* Document
Assumption of risk is a defense that many organizations use to protect themselves from liability. Without the proper legal counsel, it can effectively squash a personal injury case. Below, we’ll take you through the different types of risk assumption, as well as how injury victims can fight against an assumption of risk defense and receive compensation.

If you have been injured in an accident while engaging in a risky activity, you’ll need an experienced personal injury attorney to help you win your case. The Houston personal injury lawyers at Reich & Binstock are prepared to fight for compensation on your behalf. Call us at (713) 622-7271 to schedule a free consultation with one of our injury experts.

What Is Assumption of Risk?

Assumption of risk is a legal doctrine that can protect a person or organization from liability in the event of personal injury. Imagine someone is hurt while engaging in an activity that is known to be risky. The injured party (also known as the plaintiff) could be fully responsible for their injuries. This only works, however, if the plaintiff assumed the risks of engaging in a particular activity through their words or actions.

For example, someone ignores a bright, yellow “wet floor” sign while walking in a store, and they slip and fall. The store owner may not be liable for the plaintiff’s injury since the plaintiff was knowingly engaging in something dangerous.

Types of Assumption of Risk

what is Assumption of Risk

The assumption of risk doctrine is divided into two main types: express and assumed assumption of risk.

Express Assumption of Risk

Express assumption of risk applies to any situation in which a person engages in a risky activity but signs a written agreement to assume liability for their own injuries. Many dangerous activities require participants to sign a waiver or release form before they can participate. This protects others from liability.

Express Assumption of Risk Examples

One example of express assumption is when people sign a waiver when signing up for a gym membership. This protects the gym owners from liability if someone injures themselves while working out.

Implied Assumption of Risk

assumption of risk in personal injury lawsuits

Implied assumption of risk applies to situations where a person engages in a dangerous activity, but they do not give express written consent. When someone engages in an activity that they know is dangerous, their actions can be used as a form of implied consent.

Implied Assumption of Risk Examples

One of the most commonly used examples of implied assumptions of risk is attending a baseball game. When someone goes to a baseball game, they accept the inherent risk that a foul ball could hit them. This form of assumption of risk prevents many people from receiving compensation for their injuries simply because they showed up and sat in the stands.

Primary and Secondary Assumption of Risk

Implied assumption of risk can be further classified as either primary or secondary assumption of risk. Primary assumption of risk occurs when someone engages in a risky activity when they know that no one else is responsible for their injuries. People who play contact sports have a high risk of injury. However, they are voluntarily participating in the sport. Therefore, they may be fully liable for any injuries they sustain while playing that sport.

* Listing
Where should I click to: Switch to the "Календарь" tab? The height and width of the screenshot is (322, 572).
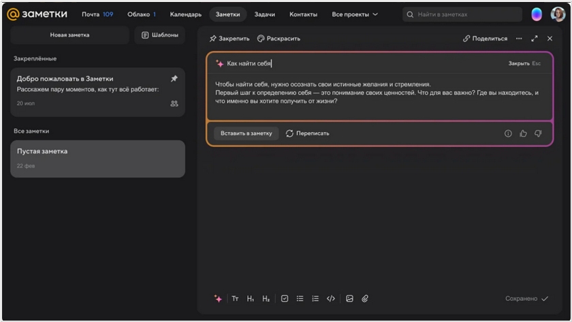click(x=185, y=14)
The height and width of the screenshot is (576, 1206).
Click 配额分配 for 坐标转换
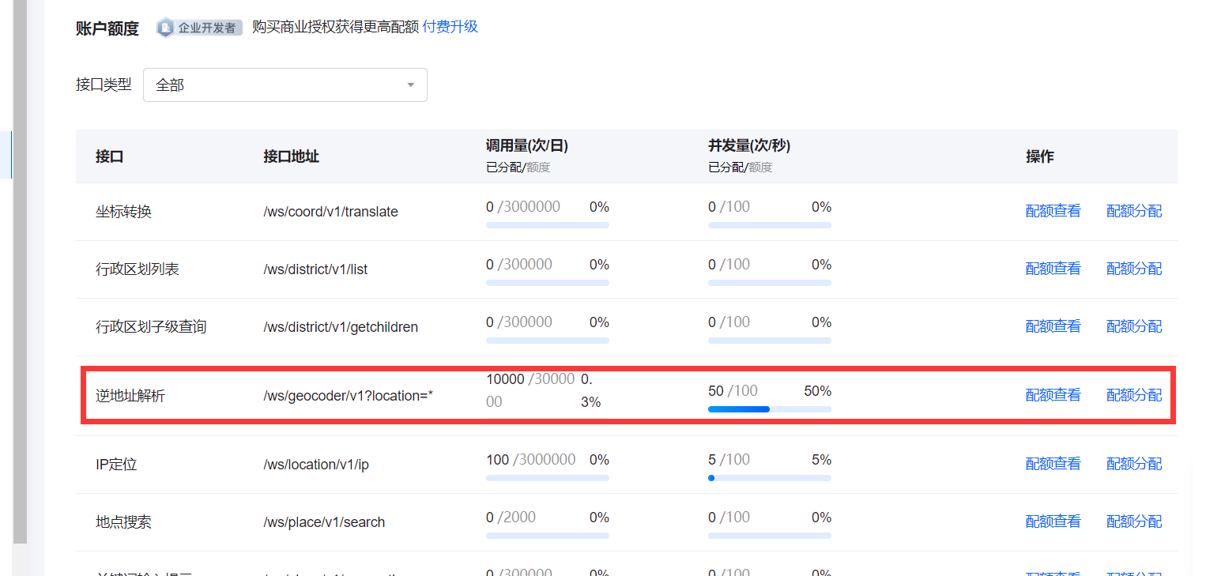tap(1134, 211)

--

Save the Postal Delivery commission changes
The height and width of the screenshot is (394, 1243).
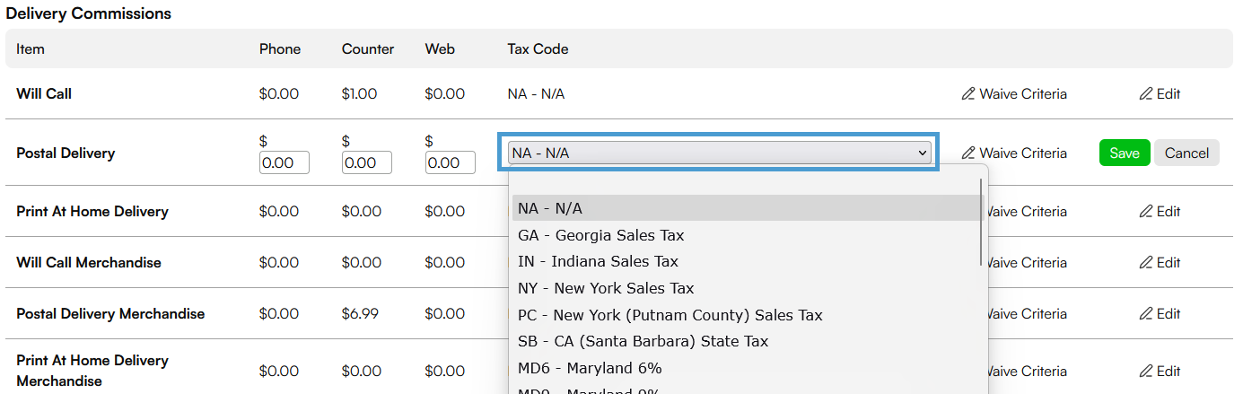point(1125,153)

--

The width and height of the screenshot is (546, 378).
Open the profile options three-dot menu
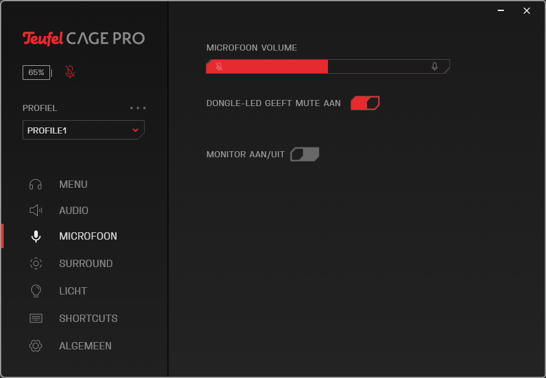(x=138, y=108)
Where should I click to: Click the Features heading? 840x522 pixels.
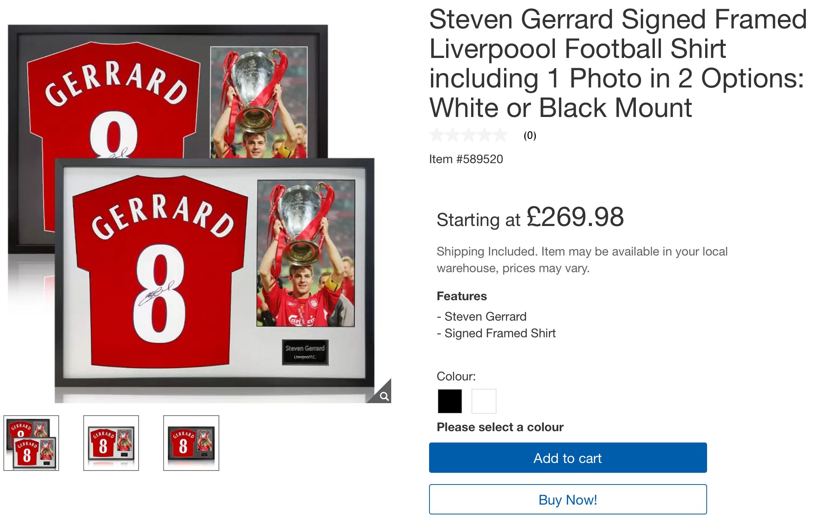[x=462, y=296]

* To do
a) Using the passage on assumption of risk, decide whether each statement below agrees with it. Answer yes or no for each, and quote the deciding words from the passage.
(i) Express assumption of risk involves a person signing a written agreement.
(ii) Primary assumption of risk is a subtype of express assumption of risk.
(iii) A waiver signed for a gym membership is an example of implied assumption of risk.
b) Extend the passage on assumption of risk, beginning right after its final sentence.

* Results for each task
a)
(i) Yes: "signs a written agreement to assume liability for their own injuries"
(ii) No: "Implied assumption of risk can be further classified as either primary or secondary assumption of risk."
(iii) No: "One example of express assumption is when people sign a waiver when signing up for a gym membership."

b)
Secondary assumptions of risk occurs when someone engages in a risky activity, but someone else is partially responsible for their safety. If someone goes bungee jumping, they are engaging in an activity that is inherently dangerous. However, the bungee jumping business that’s facilitating the activity has a responsibility to reasonably protect its patrons. If they don’t properly maintain and inspect their safety equipment, for example, they could be found partially liable in a personal injury claim.

Who is Legally Liable in an Assumption of Risk Case?

assumption of risk definition

Liability in an assumption of risk case varies depending on the facts of the case and the circumstances surrounding the injury. In some cases, the person participating in the dangerous activity is legally liable for any injuries they sustain.

In many cases, however, the liability is split between the victim and other parties involved in the accident. This is decided through what is called comparative negligence. It plays a key role in how effective an assumption of risk defense is in a given case.

What is Comparative Negligence?

Comparative negligence is a legal doctrine that allows injury victims to sue other people for their injuries, even if they were partially at fault for their own injuries. For example, if a driver is t-boned by a car running a red light, but the victim was messing with the radio when they were hit, they could be found partially liable for the accident.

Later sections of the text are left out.